Everything Tesla Revealed During Its SEMI Truck Delivery Event


Tesla celebrated the delivery of its very first customer Semi trucks during a fairly low-key event in Nevada last night. In addition to confirming details about the electric truck, the automaker also revealed a few other interesting tidbits about the Cybertruck and megawatt charging.

The main focus of the event was, of course, the Semi, whose first deliveries will be to PepsiCo and Frito-Lay. Tesla reaffirmed that the transport truck will be capable of going 500 miles (805 km) on a single charge and of driving at a total loaded weight of 82,000 pounds (37,194 kg), which is 2,000 pounds (907 kg) more than is allowed under U.S. federal regulations because it’s electric.

The automaker boasted about the truck’s abilities, with a chart showing its progress as it drove (tipping the scales at 81,000 pounds/36,740 kg) from Fremont to San Diego, California. The route saw the truck drive up 4,136 feet (1,261 meter) of elevation, and then back down again.

Read: Tesla Semi Completed A 500-Mile Trip With A Loaded Weight Of 81,000 pounds

Helping it on the final leg of the trip were the regenerative brakes that use the vehicle’s motion to recharge the batteries. Tesla’s senior manager for truck engineering, Dan Priestly, said that this function may actually be a safety benefit because drivers won’t have to downshift, and may not have to even touch the brakes as they descend hills. Might be nice for people who live by the highway, too.

Megawatt charging system.

Although the regenerative braking will help get the truck farther, it will still need to charge big batteries when it runs out of juice. To do that, Tesla revealed more about its “megawatt” charging system.
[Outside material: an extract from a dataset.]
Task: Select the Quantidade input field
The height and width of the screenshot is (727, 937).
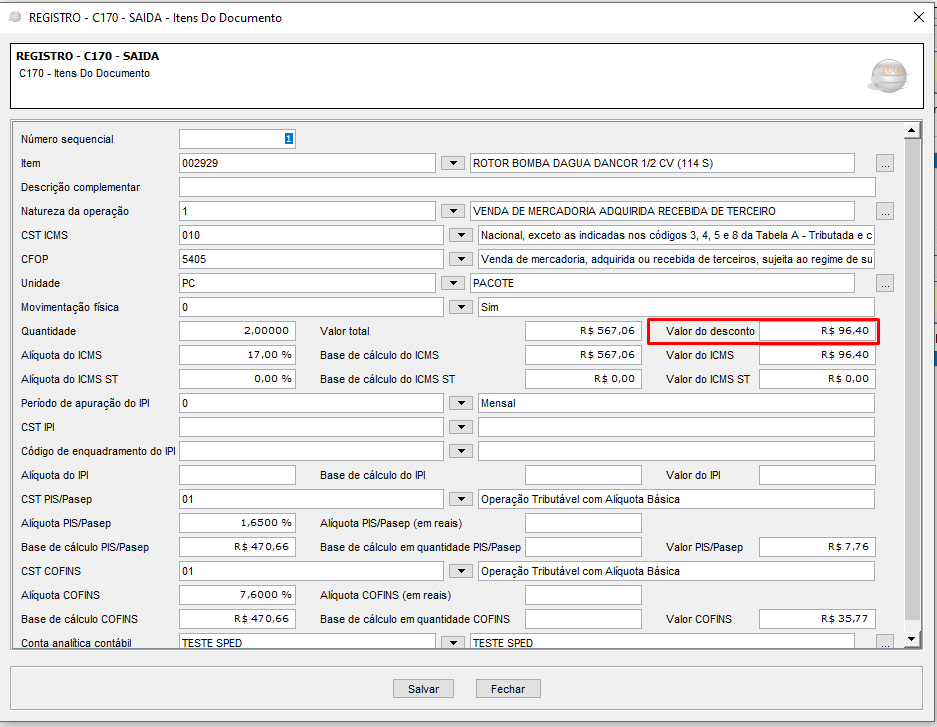Action: (x=237, y=331)
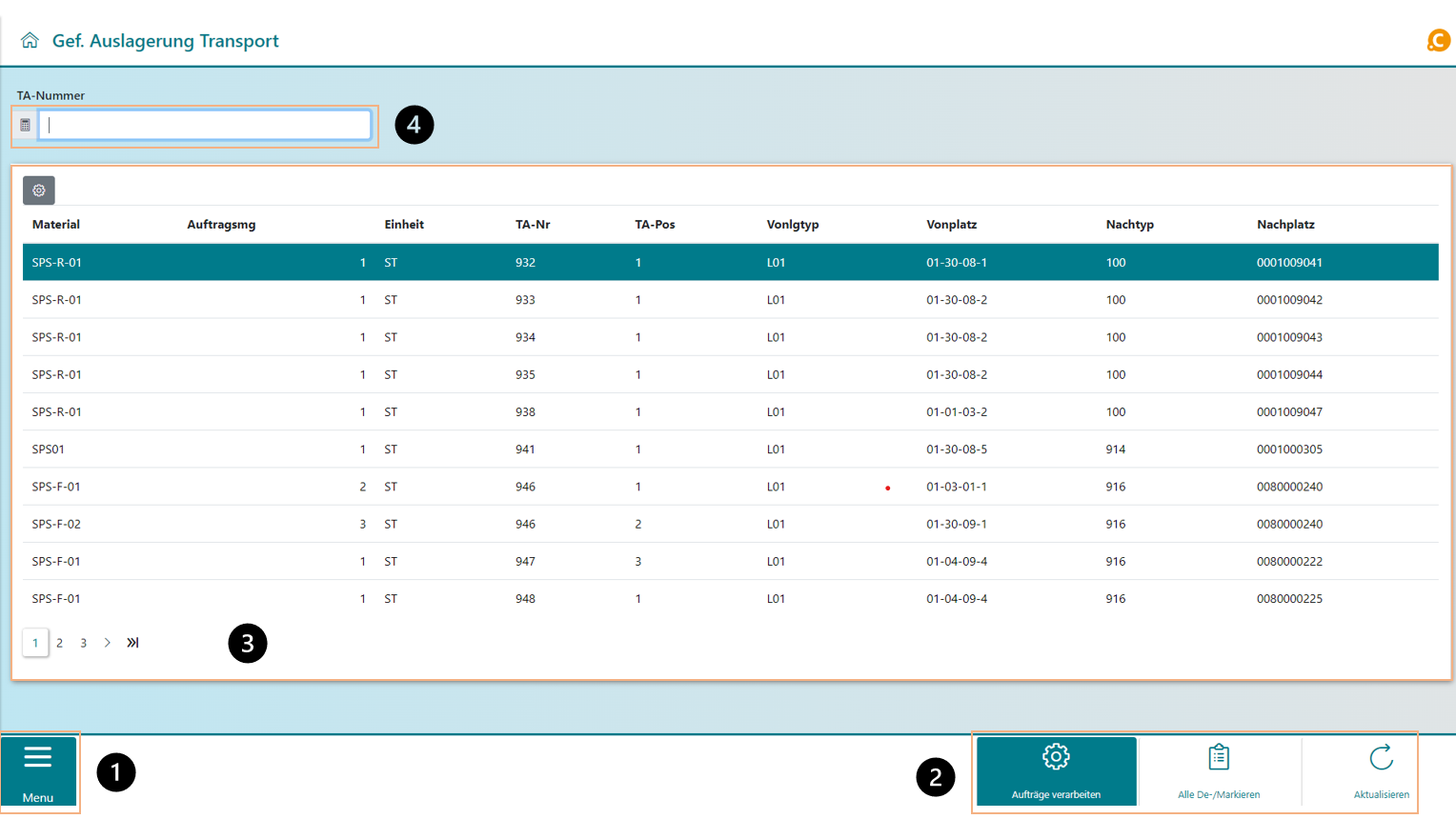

The technology is important for bigger applications like the Semi, according to Priestly, and requires some very technical engineering to do safely. According to the executive, though, a water-cooling system in the charger will allow the cable that delivers the power to remain small and maneuverable.

“You’re actually immersing the conductor in the coolant—this water-based coolant that we have, and we’re done doing some really neat isolation monitoring on the back end to ensure that it’s safe and delivering what it needs to,” said Priestly. “But it means that we can really shove a lot of current in a very, very small place. So, you know, for those that have charged their cars at a V3 Supercharger and the cable’s nice and maneuverable, it’s the same thing here, but now we’re just shoving a megawatt through it, instead.”

That small size means that, not only will megawatt charging be available at truck stops, it will also be available at regular Superchargers. And that will be useful, because according to CEO Elon Musk, the Cybertruck will be capable of charging at megawatt speeds.

Just how long the chargers will take to fill the battery in the Cybertruck or, indeed, the Semi, has not been revealed. The execs did say, though, that the latter’s tri-motor, 1,000-volt powertrain will make its way into other vehicles in the Tesla lineup, though it stopped short of saying which ones.

That’s just one of the pieces of information that was not revealed at this event. In addition, Tesla did not reveal how much the Semi will cost, nor how many it is capable of producing.